Mateusz Żyro

Personal information
- Full name: Mateusz Żyro
- Date of birth: 28 October 1998 (age 27)
- Place of birth: Warsaw, Poland
- Height: 1.88 m (6 ft 2 in)
- Position: Centre-back

Team information
- Current team: Widzew Łódź
- Number: 5

Youth career
- 2005–2015: Legia Warsaw

Senior career*
- Years: Team / Apps / (Gls)
- 2015–2018: Legia Warsaw II / 33 / (0)
- 2017–2020: Legia Warsaw / 3 / (0)
- 2018: → Wigry Suwałki (loan) / 15 / (0)
- 2018–2019: → Miedź Legnica (loan) / 6 / (0)
- 2019–2020: → Stal Mielec (loan) / 29 / (1)
- 2020–2022: Stal Mielec / 52 / (2)
- 2022–: Widzew Łódź / 118 / (4)

International career
- 2016: Poland U18 / 4 / (0)
- 2016–2017: Poland U19 / 9 / (0)
- 2018: Poland U20 / 1 / (0)

= Mateusz Żyro =

Polish footballer

Mateusz Żyro (born 28 October 1998) is a Polish professional footballer who plays as centre-back for Ekstraklasa club Widzew Łódź.

==Career==
===Legia Warsaw===
On 7 July 2017, Żyro made his professional debut in Polish Super Cup against Arka Gdynia. Żyro was loaned out to Wigry Suwałki from February 2018 to the end of the season, and later Miedź Legnica for the 2018–19 season.

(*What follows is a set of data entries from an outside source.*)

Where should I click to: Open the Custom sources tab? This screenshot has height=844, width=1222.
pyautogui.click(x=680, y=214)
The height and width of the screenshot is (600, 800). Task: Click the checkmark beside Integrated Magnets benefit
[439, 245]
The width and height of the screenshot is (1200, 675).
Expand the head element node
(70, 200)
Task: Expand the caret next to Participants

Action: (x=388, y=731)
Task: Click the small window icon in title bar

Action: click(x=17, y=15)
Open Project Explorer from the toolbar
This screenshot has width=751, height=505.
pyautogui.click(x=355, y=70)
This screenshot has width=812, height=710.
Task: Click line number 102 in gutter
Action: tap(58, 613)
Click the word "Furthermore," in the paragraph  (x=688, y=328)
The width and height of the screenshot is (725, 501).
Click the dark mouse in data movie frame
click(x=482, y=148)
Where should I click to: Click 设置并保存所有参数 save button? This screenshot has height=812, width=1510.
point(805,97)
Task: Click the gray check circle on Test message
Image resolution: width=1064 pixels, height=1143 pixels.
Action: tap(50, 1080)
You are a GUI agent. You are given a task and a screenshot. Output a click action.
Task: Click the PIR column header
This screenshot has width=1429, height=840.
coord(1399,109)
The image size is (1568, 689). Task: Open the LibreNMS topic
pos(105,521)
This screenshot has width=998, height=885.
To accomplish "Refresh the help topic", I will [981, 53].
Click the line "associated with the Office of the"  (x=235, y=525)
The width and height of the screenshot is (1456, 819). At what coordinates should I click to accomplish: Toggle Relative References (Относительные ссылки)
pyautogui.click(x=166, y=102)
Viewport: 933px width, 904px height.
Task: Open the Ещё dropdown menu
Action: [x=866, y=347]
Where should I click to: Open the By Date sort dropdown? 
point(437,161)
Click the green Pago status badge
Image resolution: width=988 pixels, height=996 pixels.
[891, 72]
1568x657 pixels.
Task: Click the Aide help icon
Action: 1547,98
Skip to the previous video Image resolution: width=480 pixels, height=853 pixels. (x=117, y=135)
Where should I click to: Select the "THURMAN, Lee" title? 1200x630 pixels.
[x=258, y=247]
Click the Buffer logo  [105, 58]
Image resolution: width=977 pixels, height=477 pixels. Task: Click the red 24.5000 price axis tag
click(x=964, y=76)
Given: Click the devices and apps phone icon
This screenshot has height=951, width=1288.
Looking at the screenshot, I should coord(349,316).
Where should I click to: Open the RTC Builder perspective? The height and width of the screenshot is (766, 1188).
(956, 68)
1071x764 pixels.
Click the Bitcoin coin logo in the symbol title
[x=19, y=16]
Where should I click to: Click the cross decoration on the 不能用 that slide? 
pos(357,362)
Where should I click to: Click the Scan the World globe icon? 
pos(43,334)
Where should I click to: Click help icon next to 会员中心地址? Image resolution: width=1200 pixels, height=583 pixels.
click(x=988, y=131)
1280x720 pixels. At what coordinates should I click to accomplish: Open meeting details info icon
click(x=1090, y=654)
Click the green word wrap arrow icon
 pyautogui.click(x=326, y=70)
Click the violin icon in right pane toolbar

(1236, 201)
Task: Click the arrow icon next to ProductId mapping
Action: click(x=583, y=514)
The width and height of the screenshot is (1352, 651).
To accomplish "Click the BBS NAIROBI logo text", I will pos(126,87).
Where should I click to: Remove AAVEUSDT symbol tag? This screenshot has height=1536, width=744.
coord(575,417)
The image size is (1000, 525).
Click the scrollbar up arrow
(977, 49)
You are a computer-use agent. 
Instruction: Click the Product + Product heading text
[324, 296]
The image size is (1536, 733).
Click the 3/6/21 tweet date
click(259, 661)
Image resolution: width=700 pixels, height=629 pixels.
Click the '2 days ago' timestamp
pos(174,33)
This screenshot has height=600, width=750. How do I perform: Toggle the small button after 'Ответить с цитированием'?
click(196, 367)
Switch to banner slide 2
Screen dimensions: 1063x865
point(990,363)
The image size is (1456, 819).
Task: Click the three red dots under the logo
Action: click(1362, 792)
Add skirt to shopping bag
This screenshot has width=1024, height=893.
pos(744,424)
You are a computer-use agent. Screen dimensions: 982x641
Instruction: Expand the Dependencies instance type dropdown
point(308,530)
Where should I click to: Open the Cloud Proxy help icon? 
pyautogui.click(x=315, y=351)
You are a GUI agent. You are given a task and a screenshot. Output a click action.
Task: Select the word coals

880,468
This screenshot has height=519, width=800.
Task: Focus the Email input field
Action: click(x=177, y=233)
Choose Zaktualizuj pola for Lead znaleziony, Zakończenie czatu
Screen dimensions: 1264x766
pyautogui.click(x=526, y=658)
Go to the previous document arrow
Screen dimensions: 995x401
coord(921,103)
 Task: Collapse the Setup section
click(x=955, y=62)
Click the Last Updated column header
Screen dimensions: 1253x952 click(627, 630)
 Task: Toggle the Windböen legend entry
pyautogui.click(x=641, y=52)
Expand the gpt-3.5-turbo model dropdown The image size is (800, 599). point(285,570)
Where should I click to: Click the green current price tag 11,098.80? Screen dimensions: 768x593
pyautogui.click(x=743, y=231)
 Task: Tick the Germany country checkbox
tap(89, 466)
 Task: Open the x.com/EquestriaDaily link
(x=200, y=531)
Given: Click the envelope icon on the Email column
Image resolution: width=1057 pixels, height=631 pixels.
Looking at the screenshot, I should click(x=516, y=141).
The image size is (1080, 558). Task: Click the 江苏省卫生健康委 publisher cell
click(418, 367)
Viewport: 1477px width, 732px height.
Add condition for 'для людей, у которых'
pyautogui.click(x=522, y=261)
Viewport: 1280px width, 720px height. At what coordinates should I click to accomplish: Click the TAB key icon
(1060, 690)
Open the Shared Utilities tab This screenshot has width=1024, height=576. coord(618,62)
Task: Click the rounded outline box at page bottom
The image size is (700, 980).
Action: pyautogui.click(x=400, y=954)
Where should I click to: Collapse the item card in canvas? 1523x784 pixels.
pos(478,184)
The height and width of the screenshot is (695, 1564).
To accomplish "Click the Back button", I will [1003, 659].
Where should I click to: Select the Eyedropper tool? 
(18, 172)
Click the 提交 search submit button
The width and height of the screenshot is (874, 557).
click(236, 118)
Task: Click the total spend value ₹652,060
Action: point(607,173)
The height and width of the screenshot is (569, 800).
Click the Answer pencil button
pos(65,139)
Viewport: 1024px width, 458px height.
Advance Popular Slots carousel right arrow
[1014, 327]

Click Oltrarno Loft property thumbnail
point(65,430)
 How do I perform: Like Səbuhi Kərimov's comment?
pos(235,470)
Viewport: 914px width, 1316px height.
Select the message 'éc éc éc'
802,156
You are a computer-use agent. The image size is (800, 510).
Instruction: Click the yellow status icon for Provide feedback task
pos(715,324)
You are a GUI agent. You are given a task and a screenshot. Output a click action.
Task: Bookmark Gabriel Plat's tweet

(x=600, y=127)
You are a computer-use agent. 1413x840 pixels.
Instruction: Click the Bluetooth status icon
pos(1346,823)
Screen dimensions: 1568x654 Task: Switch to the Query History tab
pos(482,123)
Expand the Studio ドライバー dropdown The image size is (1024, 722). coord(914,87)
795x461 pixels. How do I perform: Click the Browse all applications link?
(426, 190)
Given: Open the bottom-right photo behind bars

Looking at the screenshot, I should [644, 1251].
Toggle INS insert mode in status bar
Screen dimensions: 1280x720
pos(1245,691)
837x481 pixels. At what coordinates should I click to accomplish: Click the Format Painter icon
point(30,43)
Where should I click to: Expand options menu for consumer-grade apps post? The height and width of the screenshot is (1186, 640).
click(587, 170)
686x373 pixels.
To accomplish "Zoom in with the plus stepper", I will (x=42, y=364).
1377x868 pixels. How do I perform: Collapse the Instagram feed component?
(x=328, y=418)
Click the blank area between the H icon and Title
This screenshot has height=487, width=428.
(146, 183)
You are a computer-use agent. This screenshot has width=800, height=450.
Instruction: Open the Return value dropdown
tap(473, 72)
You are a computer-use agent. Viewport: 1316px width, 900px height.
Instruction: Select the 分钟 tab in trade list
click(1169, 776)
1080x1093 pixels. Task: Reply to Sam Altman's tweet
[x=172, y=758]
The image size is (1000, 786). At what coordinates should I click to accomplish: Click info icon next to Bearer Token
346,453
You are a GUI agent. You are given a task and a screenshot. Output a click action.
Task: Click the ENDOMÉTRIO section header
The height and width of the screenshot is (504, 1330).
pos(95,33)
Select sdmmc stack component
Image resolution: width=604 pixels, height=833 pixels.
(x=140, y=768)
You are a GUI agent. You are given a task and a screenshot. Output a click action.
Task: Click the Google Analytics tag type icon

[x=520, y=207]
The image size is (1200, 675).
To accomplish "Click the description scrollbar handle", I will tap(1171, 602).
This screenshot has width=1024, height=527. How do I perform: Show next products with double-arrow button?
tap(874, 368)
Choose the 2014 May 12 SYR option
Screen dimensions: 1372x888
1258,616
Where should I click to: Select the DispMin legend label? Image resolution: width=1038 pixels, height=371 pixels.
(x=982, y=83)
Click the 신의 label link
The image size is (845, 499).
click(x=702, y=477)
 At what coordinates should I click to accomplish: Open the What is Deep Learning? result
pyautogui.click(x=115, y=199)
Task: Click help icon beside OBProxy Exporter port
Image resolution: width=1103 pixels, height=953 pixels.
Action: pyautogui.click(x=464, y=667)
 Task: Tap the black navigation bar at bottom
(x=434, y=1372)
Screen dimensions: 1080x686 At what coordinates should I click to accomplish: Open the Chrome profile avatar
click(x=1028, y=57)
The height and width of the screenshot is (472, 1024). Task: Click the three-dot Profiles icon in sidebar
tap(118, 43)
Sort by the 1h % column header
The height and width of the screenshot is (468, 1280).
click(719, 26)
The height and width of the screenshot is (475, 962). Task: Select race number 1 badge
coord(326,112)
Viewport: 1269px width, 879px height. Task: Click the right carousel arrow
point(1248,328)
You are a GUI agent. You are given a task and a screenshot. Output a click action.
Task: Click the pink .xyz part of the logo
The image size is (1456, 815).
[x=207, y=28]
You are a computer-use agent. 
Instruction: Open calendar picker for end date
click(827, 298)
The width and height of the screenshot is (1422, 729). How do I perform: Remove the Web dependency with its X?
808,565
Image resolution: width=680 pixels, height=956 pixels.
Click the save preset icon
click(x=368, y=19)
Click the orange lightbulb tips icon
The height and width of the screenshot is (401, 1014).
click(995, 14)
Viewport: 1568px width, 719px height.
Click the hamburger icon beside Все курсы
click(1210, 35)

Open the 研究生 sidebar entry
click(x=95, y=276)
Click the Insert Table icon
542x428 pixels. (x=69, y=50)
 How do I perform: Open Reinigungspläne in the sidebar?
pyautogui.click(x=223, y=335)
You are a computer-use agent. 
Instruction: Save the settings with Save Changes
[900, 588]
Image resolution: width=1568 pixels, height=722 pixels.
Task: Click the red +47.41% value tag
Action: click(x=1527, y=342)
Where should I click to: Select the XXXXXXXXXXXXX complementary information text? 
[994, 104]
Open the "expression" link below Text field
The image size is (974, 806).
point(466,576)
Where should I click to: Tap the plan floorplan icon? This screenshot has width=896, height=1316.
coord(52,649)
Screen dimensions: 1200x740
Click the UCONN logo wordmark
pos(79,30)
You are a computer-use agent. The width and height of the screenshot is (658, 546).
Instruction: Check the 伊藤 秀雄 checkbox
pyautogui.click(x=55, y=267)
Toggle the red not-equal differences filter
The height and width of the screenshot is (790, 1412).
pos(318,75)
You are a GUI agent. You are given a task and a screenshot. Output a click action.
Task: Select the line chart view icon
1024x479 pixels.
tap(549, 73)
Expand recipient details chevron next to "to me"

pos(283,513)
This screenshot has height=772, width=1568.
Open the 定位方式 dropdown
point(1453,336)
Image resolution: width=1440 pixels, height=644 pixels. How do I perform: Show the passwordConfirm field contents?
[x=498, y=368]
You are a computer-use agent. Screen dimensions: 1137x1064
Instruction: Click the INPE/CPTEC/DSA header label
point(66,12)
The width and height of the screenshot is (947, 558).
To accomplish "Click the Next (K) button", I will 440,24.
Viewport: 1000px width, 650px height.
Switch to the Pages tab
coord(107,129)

He was loaned out again for the 2019–20 season, this time to Stal Mielec.

===Stal Mielec===
On 5 August 2020, he moved to Stal Mielec on a permanent basis and signed a two-year contract.

===Widzew Łódź===
On 9 June 2022, Żyro joined the newly promoted side Widzew Łódź on a two-year deal with a one-year extension option.

== Personal life ==
His older brother Michał, born in 1992, was also a professional footballer who earned four caps for the Poland national team in 2014.